I will also speak to Amendment 54 in this group, which is directed at cold calling. If the real mischief at which this part of the Bill is directed is fraudulent and exaggerated claims, then cold calling is undoubtedly the chief instrument by which that mischief is done. Sometimes, in discussing this, we have not looked at the fact that these fraudulent and exaggerated claims in fact come at three levels. At its worst, perhaps, it involves faked or staged accidents. These calls that say, “We understand that you have had an accident that was not your fault”, when no such accident has ever happened, are an invitation to the practice that is most invidious, and which we know happens, of accidents being deliberately staged, sometimes by people who develop a real accident involving innocent motorists crashing with them in order to mount claims. The second is fake injuries, where there is a real accident but the injury is faked altogether and a claim is made. The third is exaggerated injuries. The practice of cold calling makes all three types of dishonesty worse and we really have to get on top of it.

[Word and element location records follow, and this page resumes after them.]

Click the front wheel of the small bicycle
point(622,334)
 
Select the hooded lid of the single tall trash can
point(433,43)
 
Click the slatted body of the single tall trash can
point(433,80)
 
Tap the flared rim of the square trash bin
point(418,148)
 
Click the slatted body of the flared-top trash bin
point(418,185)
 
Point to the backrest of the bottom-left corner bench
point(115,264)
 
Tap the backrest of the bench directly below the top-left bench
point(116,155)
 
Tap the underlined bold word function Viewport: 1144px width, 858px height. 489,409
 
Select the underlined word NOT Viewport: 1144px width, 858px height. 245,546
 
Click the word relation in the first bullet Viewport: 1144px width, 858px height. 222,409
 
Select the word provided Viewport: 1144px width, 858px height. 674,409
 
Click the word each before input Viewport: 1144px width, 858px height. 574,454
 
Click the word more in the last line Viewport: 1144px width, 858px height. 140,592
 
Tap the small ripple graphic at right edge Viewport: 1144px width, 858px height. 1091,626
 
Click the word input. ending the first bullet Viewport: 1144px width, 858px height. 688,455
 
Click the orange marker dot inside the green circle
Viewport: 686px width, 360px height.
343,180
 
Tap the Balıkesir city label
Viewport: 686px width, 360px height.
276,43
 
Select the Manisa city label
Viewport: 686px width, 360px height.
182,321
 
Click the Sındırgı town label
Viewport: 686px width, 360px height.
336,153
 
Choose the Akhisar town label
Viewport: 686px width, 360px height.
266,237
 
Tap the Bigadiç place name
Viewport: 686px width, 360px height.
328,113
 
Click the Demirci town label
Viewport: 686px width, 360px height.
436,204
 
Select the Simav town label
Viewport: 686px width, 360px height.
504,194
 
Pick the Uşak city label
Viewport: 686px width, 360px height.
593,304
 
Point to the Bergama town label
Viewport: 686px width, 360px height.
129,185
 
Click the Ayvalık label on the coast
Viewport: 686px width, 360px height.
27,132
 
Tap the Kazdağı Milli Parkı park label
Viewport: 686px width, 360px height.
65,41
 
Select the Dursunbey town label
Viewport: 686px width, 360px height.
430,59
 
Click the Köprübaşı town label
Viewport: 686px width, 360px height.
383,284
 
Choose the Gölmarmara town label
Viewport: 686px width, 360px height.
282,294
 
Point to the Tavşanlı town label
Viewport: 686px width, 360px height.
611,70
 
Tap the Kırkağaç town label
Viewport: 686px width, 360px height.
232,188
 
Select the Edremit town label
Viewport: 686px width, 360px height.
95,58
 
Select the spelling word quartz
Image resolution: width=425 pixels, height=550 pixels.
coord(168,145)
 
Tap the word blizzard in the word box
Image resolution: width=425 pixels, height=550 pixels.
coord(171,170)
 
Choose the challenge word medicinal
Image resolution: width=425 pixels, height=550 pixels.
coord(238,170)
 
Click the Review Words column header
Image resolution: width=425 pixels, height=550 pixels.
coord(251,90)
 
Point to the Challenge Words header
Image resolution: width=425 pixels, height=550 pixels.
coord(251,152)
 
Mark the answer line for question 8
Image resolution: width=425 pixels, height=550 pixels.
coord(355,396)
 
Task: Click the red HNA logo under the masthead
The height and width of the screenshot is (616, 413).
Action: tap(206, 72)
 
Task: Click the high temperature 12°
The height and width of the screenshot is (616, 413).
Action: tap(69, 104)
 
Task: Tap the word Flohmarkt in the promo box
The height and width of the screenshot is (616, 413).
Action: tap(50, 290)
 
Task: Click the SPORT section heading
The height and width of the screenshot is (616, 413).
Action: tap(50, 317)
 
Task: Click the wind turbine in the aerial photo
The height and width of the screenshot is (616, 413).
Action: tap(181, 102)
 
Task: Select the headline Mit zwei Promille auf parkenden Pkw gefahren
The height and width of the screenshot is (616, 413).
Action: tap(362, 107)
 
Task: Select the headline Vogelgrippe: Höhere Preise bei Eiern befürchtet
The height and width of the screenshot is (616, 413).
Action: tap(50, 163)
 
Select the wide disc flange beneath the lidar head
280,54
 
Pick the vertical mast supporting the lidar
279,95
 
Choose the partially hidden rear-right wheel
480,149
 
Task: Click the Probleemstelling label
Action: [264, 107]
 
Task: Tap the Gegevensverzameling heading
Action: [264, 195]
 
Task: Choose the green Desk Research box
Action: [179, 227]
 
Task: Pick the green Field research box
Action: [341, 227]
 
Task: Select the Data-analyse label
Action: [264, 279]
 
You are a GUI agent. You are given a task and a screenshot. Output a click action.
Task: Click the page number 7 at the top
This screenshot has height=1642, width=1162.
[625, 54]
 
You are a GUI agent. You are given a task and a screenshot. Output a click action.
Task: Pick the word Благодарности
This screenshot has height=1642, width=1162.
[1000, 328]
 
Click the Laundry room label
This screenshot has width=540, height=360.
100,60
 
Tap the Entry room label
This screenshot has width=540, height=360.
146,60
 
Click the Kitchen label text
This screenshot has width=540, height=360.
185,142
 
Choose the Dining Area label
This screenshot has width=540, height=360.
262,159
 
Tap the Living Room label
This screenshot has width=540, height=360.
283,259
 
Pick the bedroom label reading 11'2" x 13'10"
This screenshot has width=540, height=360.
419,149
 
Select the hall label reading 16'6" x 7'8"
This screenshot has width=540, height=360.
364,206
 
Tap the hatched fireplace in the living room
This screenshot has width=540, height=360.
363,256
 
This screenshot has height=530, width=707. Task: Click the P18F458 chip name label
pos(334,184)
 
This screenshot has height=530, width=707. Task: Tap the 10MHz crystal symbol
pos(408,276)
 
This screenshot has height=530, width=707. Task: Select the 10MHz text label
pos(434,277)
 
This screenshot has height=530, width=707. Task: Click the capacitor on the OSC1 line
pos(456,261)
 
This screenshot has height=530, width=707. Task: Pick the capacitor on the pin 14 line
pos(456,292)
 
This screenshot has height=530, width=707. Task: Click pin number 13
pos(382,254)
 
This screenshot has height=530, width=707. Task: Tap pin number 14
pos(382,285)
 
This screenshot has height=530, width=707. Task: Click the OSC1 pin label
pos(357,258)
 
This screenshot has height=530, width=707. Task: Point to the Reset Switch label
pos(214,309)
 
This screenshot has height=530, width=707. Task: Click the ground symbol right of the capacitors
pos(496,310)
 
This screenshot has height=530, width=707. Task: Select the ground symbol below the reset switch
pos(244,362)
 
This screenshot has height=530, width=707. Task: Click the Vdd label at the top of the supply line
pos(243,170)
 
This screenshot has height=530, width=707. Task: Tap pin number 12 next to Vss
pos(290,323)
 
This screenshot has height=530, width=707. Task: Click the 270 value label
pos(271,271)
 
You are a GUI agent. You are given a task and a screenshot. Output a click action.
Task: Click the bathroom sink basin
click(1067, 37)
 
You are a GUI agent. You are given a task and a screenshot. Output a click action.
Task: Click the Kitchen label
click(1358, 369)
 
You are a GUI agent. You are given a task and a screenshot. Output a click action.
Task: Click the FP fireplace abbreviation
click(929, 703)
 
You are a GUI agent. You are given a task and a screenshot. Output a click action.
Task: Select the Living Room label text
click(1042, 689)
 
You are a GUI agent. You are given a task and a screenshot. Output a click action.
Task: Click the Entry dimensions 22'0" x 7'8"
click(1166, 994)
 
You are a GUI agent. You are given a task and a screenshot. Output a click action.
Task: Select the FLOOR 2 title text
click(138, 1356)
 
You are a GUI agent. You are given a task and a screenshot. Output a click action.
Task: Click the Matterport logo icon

The first part of our amendment would mandate the Lord Chancellor to carry out an annual assessment of the effect of cold calling on the prevalence of fraudulent whiplash claims. The second part would compel the Lord Chancellor, if he were satisfied that it would significantly reduce such claims, to ban cold calling and to ban the commercial use of any data obtained by cold calling. That second part is directed at the fact that it is very difficult to legislate against cold calling from abroad but that, if you legislate against the commercial use of data, you do catch UK corporations or individuals who are using such data to pursue these fraudulent claims. The amendment is not specific to claims management companies. I mentioned earlier the interest that car hire companies and car repair companies have in pursuing these claims. They can offer to pursue personal injury whiplash claims as an add-on to sell their other services.
This is a probing amendment in a sense in that the Financial Guidance and Claims Bill, as mentioned by the noble Lord, Lord McKenzie, covered claims managers and defined claims management services quite widely. However, we are not convinced that that would achieve our object of banning the use of cold calling for other purposes or by other outside companies or that it would cover the use of cold calling in its widest sense.